UTU Terima Penghargaan Satker Terbaik Pemrakarsa Proyek SBSN Tahun 2020 dari Kemenkeu
  • UTU News
  • 20. 01. 2021
  • 0
  • 639

MEULABOH - UTU | Ditengah Pandemi Covid-19, Universitas Teuku Umar (UTU) kembali meraih prestasi. Kali ini UTU mendapat penghargaan dari Kementerian Keuangan karena dinilai memiliki capaian kinerja terbaik dalam pelaksanaan proyek pembangunan Gedung Kuliah Terintegrasi U2B yang dibiayai dengan dana Surat Berharga Syariah Negara (SBSN) Tahun 2020.

UTU meraih penghargaan terbaik sebagai pemrakarsa proyek SBSN 2020 tingkat Perguruan Tinggi (PT). Penghargaan tersebut disampaikan dalam Forum Koordinasi Kebijakan Pembiayaan Proyek Infrastruktur melalui SBSN Tahun 2021 yang diselenggarakan oleh Direktorat Jenderal Pengelolaan Pembiayaan dan Risiko (DJPPR) Kementerian Keuangan secara daring via ZOOM Meetings, Rabu (20/1/21).

Ada tiga kriteria yang dijadikan tolak ukur untuk menilai kinerja Satker ini, yakni: realisasi fisik dan keuangan paling baik, deviasi antara rencana penarikan dana dengan realisasi penarikan yang paling rendah, dan proyek yang paling cepat diresmikan/dioperasionalkan

Atas prestasi ini, Rektor UTU Prof. Dr. Jasman J. Ma'ruf, SE., MBA mengucapkan terimakasih dan apresiasinya kepada Satker terkait atas kinerja yang baik tersebut, “Terima kasih Bapak/Ibu Tim (Satker) SBSN mulai dari perencanaan sampai pelaksanaan pembangunan, (Satker pelaksanaan proyek pembangunan Gedung Terintegrasi U2B)." Kata Prof Jasman.

"Alhamdulillah hasil evaluasi dan penilaian kinerja dari kementerian keuangan, untuk sektor pendidikan tinggi, Satuan Kerja Terbaik sebagai Pemrakarsa Proyek SBSN Tahun 2020 diraih oleh Universitas Teuku Umar pada proyek Pembangunan Gedung Kuliah Terintegrasi U2B" Lanjut Prof.
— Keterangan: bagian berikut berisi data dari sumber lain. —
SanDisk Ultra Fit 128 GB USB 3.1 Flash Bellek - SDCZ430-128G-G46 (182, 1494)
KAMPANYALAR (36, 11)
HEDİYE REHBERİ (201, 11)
Jasman.

Sebagai informasi, untuk Tahun anggaran 2020, pembiayaan proyek melalui SBSN dialokasikan sebesar Rp 27,35 triliun. Jumlah K/L pemrakarsa proyek SBSN pada tahun 2020 meliputi 17 unit eselon I di 8 K/L.

Adapun sektor Pendidikan Tinggi terdapat 14 Perguruan Tinggi yang mendapatkan pembiyaan yang bersumber dari SBSN Tahun 2020. UTU sendiri mengelola anggaran sebesar Rp. 82,5 Milyar, dengan nilai terbesar ketiga setelah Institut Teknologi Kalimantan dan Universitas Palangkaraya.

Berikut daftar 14 Perguruan Tinggi yang mendapatkan pembiayaan proyek pembangunan bersumber dari SBSN 2020 berdasarkan besaran nilainya, yaitu :
1. Institut Teknologi Kalimantan, Rp. 99.934.100.000
2. Universitas Palangkaraya, Rp. 83.500.000.000
3. Universitas Teuku Umar, Rp. 82.500.000.000
4. Universitas Negeri Papua, Rp. 77.312.200.000
5. Universitas Musamus, 71.249.700.000
6. Universitas Sulawesi Barat, Rp. 70.000.000.000
7. Universitas Kolaka, Rp. 67.376.651.000
8. Universitas Tidar, Rp. 66.969.394.000
9. Universitas Timoer, Rp. 66.961.059.000
10. Universitas Syiah Kuala, Rp. 66.012.886.000
11. Universitas Jenderal Sudirman, Rp. 40.000.000.000
12. Universitas Cendrawasih, Rp. 36.761.728.000
13. Universitas Samudra, Rp. 34.426.600.000
14. Universitas Pattimura, Rp. 7.157.057.000.